“Nous ne possédons pas vraiment ce que nous tremblons de perdre”. Voici ce qu’écrivait Jean-Claude Pirotte dans “Cavale”, en 1997. C’est la première phrase qui vient à l’esprit en écoutant “Ithaque”, le septième album de Silvain Vanot, qu’il a enregistré seul, si l’on omet les collaborations de John Greaves et Brad Scott. Un disque comme une étreinte, une tentative presque désespérée de négocier un peu de répit avant le grand chambardement. “Les pieds dans la glace, la tête au vent, je n’ai pas froid. Je brûle dedans.” C’est avec cette “chanson heureuse” qu’il aborde ce qui n’est ni un voyage, ni une promenade.
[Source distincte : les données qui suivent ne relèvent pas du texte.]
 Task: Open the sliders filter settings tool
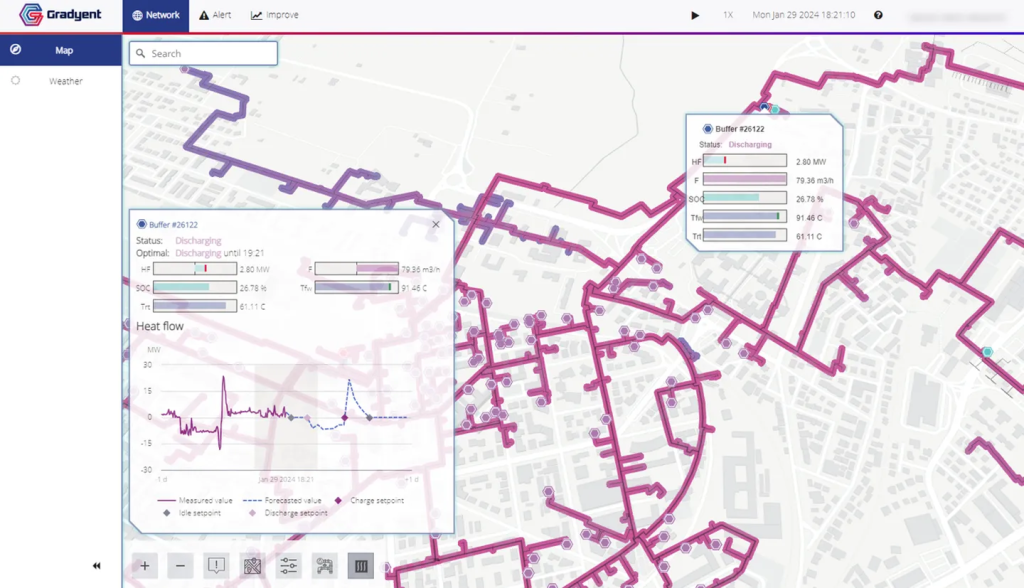289,566
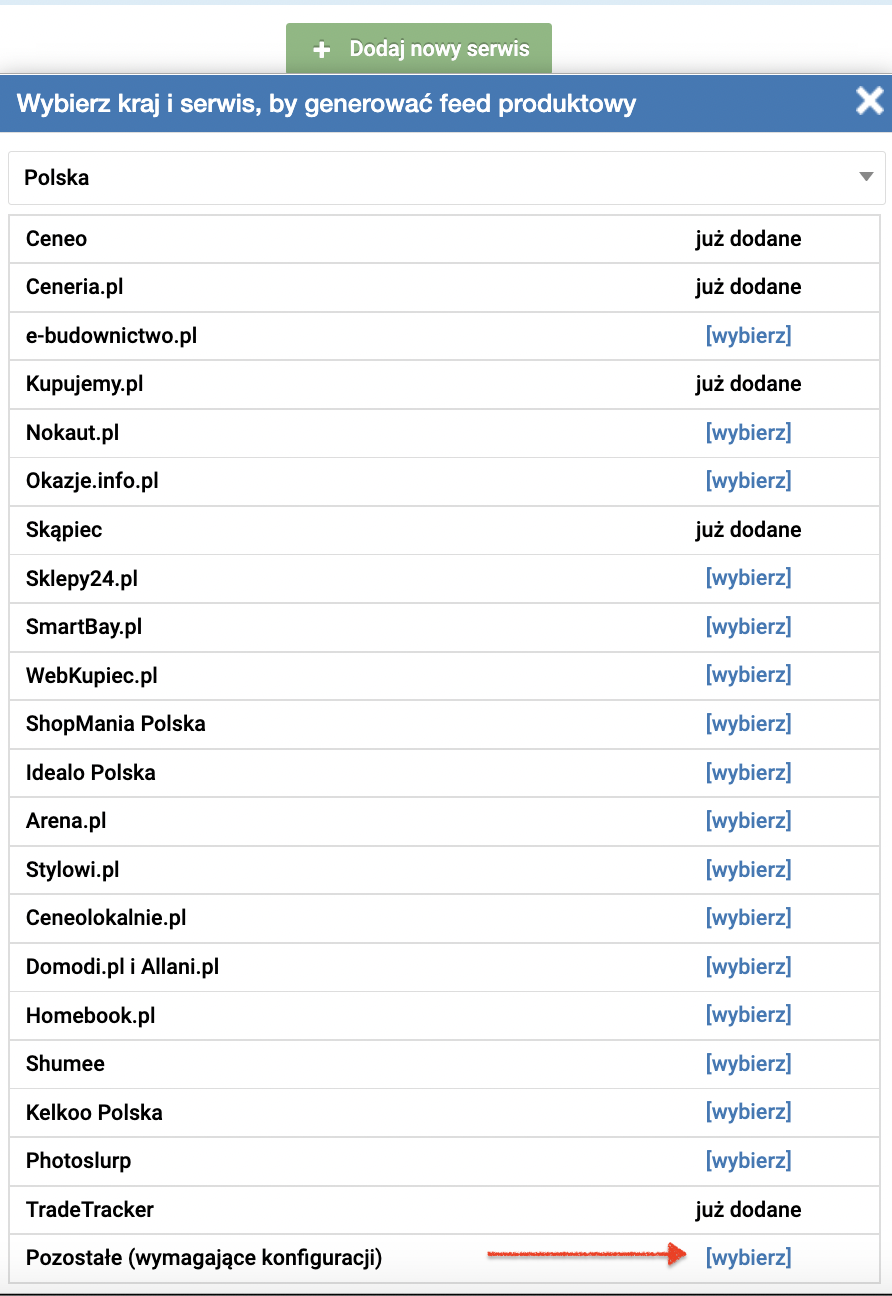Click wybierz for ShopMania Polska
This screenshot has width=892, height=1296.
pos(748,724)
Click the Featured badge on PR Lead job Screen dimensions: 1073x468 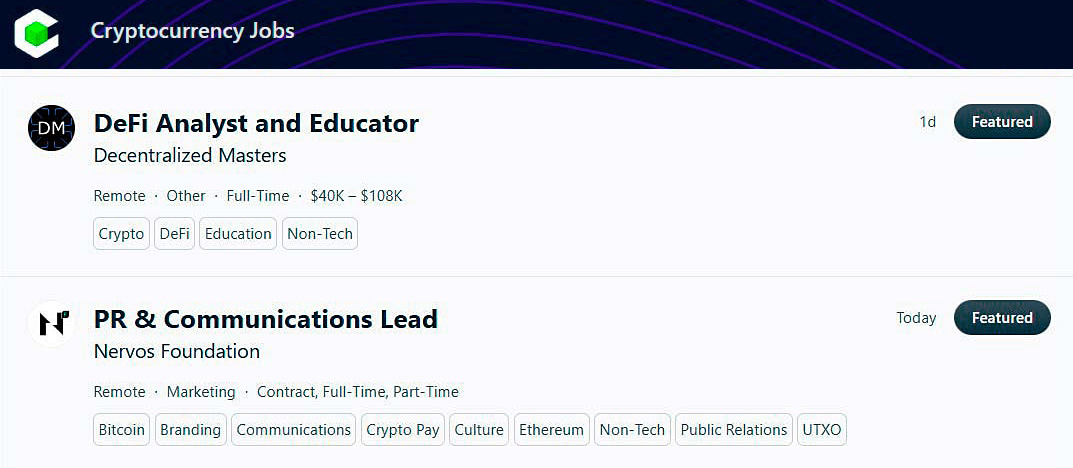(1002, 318)
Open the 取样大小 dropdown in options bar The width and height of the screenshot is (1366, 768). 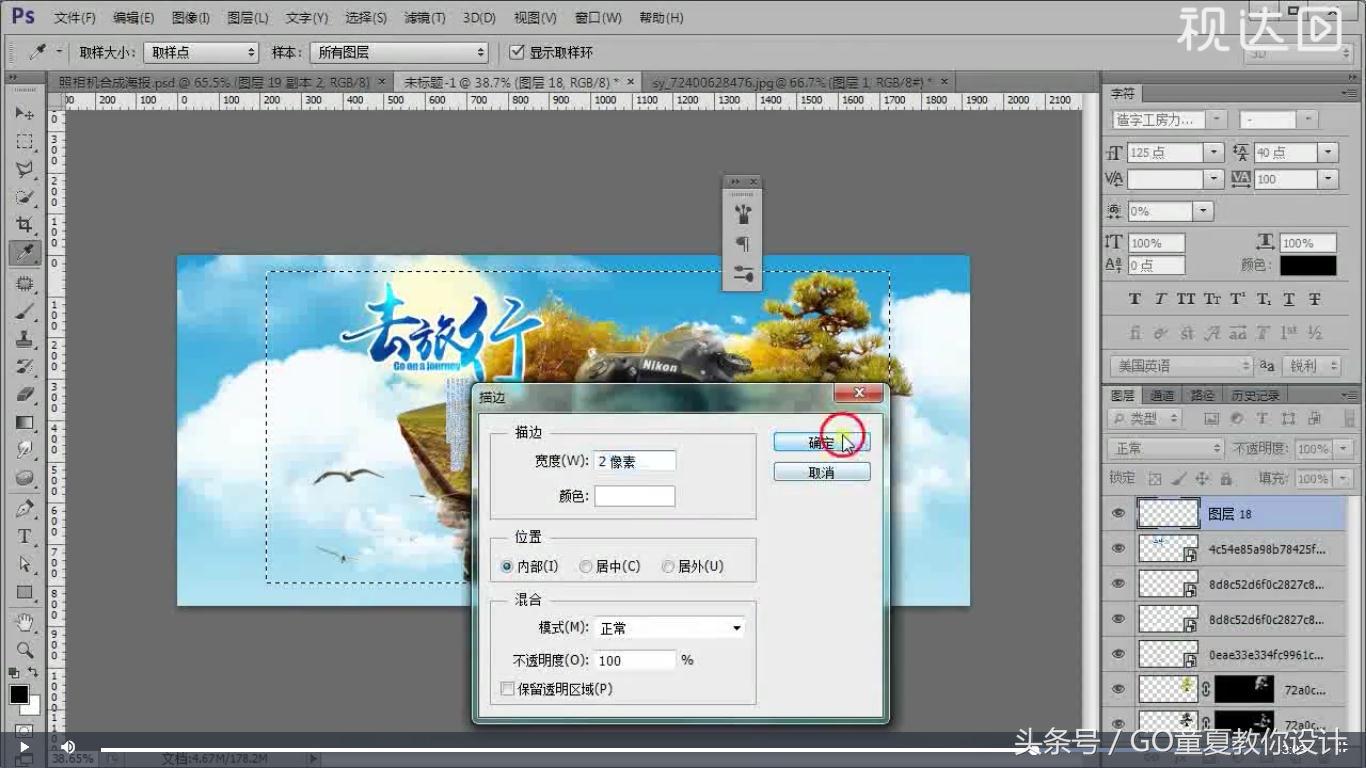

C’est juste un recueil d’histoires plus ou moins grandes, de souvenirs parfois vagues, de farces indécises. Juste un objet profondément émouvant, conduit par l’humilité et cette volonté, peut-être inconsciente, de créditer les narrations les plus minimalistes. Il y a Lucie, l’amie qui s’est évaporée dans les lumières d’une grande ville ; la siamoise qu’on n’entend pas quand elle annonce la fin du monde ; le marié du port et ses sifflements de cinéma. Autant de contes qui s’amarrent à l’esquif de Vanot comme de frêles bagages, en route vers la quiétude.
Même s’il a enregistré ce disque presque seul, il s’est emporté vers un monde que l’on peut vaguement rejoindre. Un monde avalé par la normalité, un monde blasé par toutes ces histoires primordiales, un monde qui ne sait que faire des choses les plus simples et qui a fini par abdiquer. De ses débuts avec Murat il y a près de 25 ans, des accointances qu’on a voulu lui prêter avec la Terre entière, Vanot n’a jamais rien construit d’autre qu’un écart, un pas de côté, une surprise. Une matière à réfléchir, à s’ouvrir au peut-être.
La semaine dernière, lors d’une interview accordée à France Inter, Tristan Jurgensen, le patron de Fun Radio et RTL2 déclarait qu’il était “de plus en plus difficile de trouver des artistes français qui chantent en français.” Dans ce contexte, il faut saluer le travail de Baptiste Lusson et sa structure 03h50, dont l’existence même est vouée à faire mentir ces gens qui au mieux manquent de curiosité, au pire se complaisent dans l’ignorance. Il faut aussi souligner l’engagement de Laurent Bajon et Benjamin Caschera, fondateurs de la Souterraine, ou de Vincent Théval, dont la seule fonction a été, ces dernières années, d’éventrer le silence. Des artistes français qui produisent de grands disques, il y en a. Et Silvain Vanot en fait partie. Dans la simplicité de ses guitares, pianos et sitars, on célèbre une tradition musicale française qui ne fera jamais l’économie des mots et de leur sens. Ceux qui la portent s’appellent Silvain Vanot, La Féline, Pain-Noir, Orso Jesenska, Maissiat ou encore Buridane. Et nous sommes leur public.